The company has already cleared the biggest hurdle: building a safe flying, driving, and converting vehicle. But there are other obstacles ahead. Foremost, the vehicle needs regulatory clearance from an alphabet soup of agencies, including the FAA and the National Highway Traffic Safety Administration. Currently, the company says, it is working closely with regulators to ensure that the aircraft meets all standards. It has won important exemptions to certain road and air rules. But any “no” from any regulator—for being a pound overweight, or having a bumper an inch too short, or failing to have adequate airbags, or a thousand other issues—means at best delays and at worst a failed project. Weight, especially, has proven problematic for the company, Dietrich says—in part because a heavy car is a safe car, but a light plane is a safe plane, two engineering truths that are hard to square.
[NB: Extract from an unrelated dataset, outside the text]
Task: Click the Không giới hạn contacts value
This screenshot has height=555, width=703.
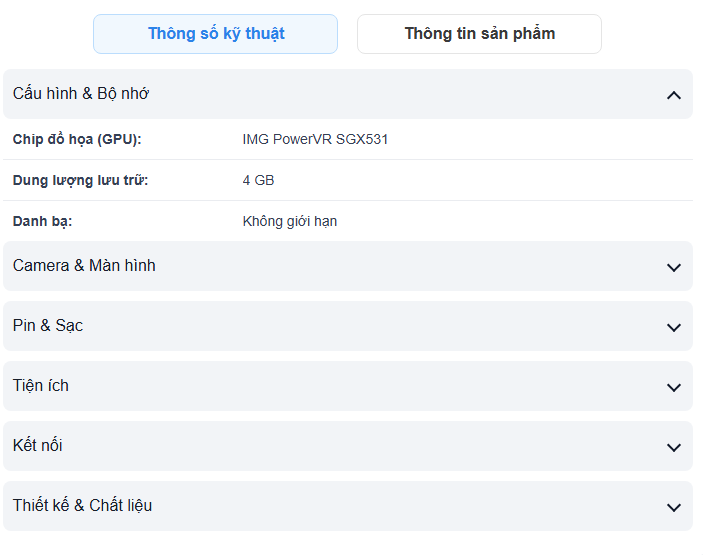Action: (290, 221)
Still, progress has moved smoothly for the company, given the enormity of the challenge and the time it sometimes takes to get off the ground, in a manner of speaking. The Terrafugia team started work on a proof-of-concept plane back in 2006, to help gin up investment and to aid in the engineering process. By 2008, it was complete, and the company showed it off at the big annual experimental aircraft conference in Oshkosh, Wis. It did not fly, but it demonstrated its converting wings to a rapt crowd. The show generated tremendous investor and potential buyer interest—and gave the company real buzz.
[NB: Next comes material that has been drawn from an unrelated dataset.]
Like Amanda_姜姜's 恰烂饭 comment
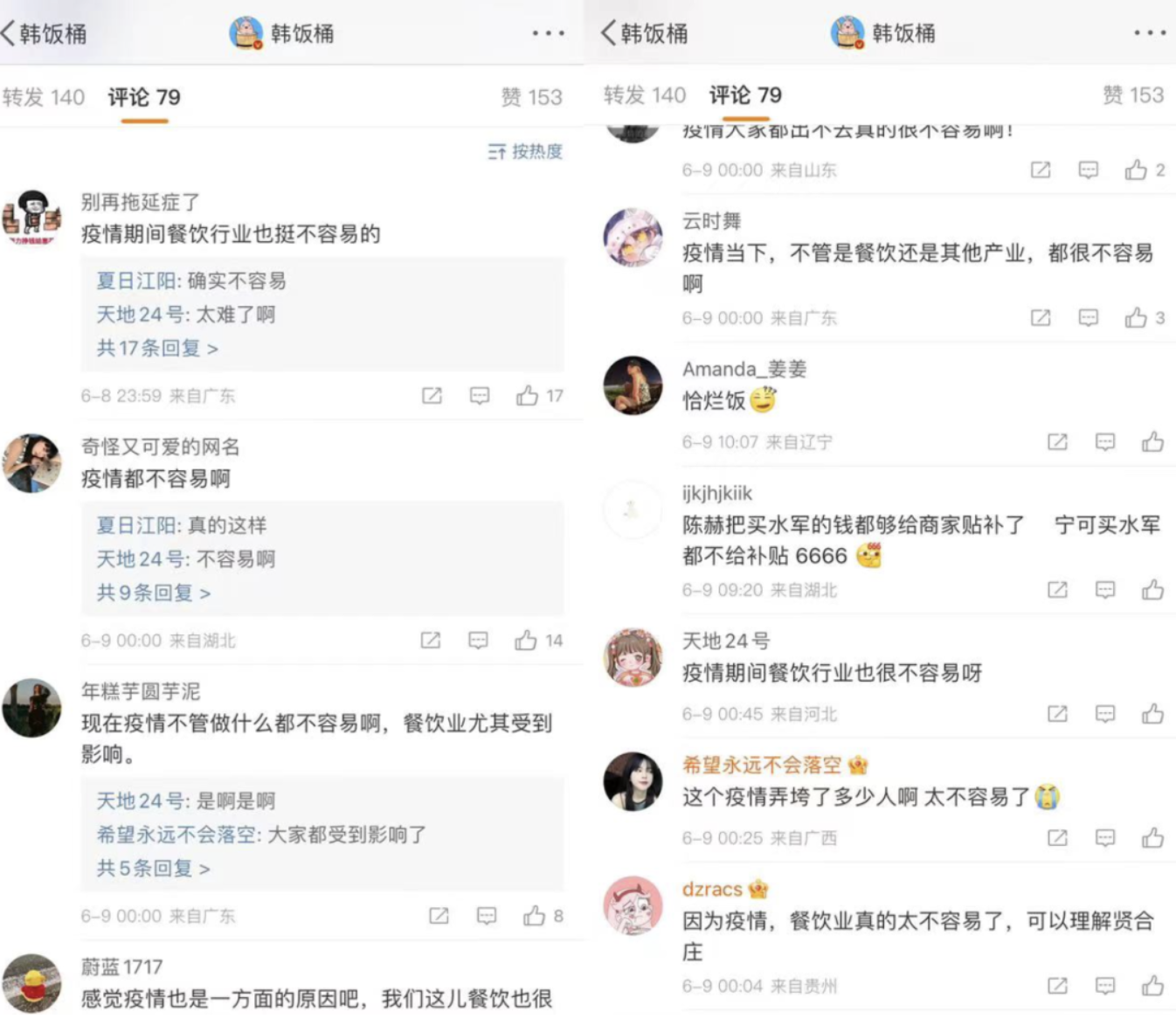The image size is (1176, 1019). click(x=1152, y=441)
A year later, a test pilot safely took off in and landed the proof-of-concept vehicle, saying afterward, “After a minute, I realized my daughter could do this. It was fun. Anyone could do it.” Dietrich could not go up in the proof-of-concept vehicle, for insurance reasons. (He might be the head of a flying car company, but he has never flown in one, either.) But he did drive the plane around with its wings up. “It seemed really loud, because in comparison, cars have so much insulation,” he notes. “But it drove well!”

The company is in the process of building two more test vehicles, ones with significant updates from the proof-of-concept plane. That earlier prototype is still at work, visiting air shows and museums. But the two new planes will go through a battery of tests to ensure the Transition is ready for sale. Terrafugia plans to take one back to Oshkosh—and to land it at the convention.

If all goes to plan, the Transition will go into full production toward the end of this year, or early next year. Already, curious aviation enthusiasts have started plunking down $10,000 refundable deposits. So can it sell enough for the business to become viable? Dietrich thinks so. Every year, consumers buy about 2,000 new aircraft, down from 17,000 in the 1970s, he says. He hopes the company can help boost that number by making flying accessible to a broader population, but says he does not think the company needsto in order to make a profit..

So maybe the future is finally here: not the Jetsons’ flying car, but a plane you can park in your garage. “We’re not going to replace people’s cars,” Dietrich says. “That’s not what we’re trying to do.” But just once, his voice breaks into excitement. “This has been just around the corner for 50 years!”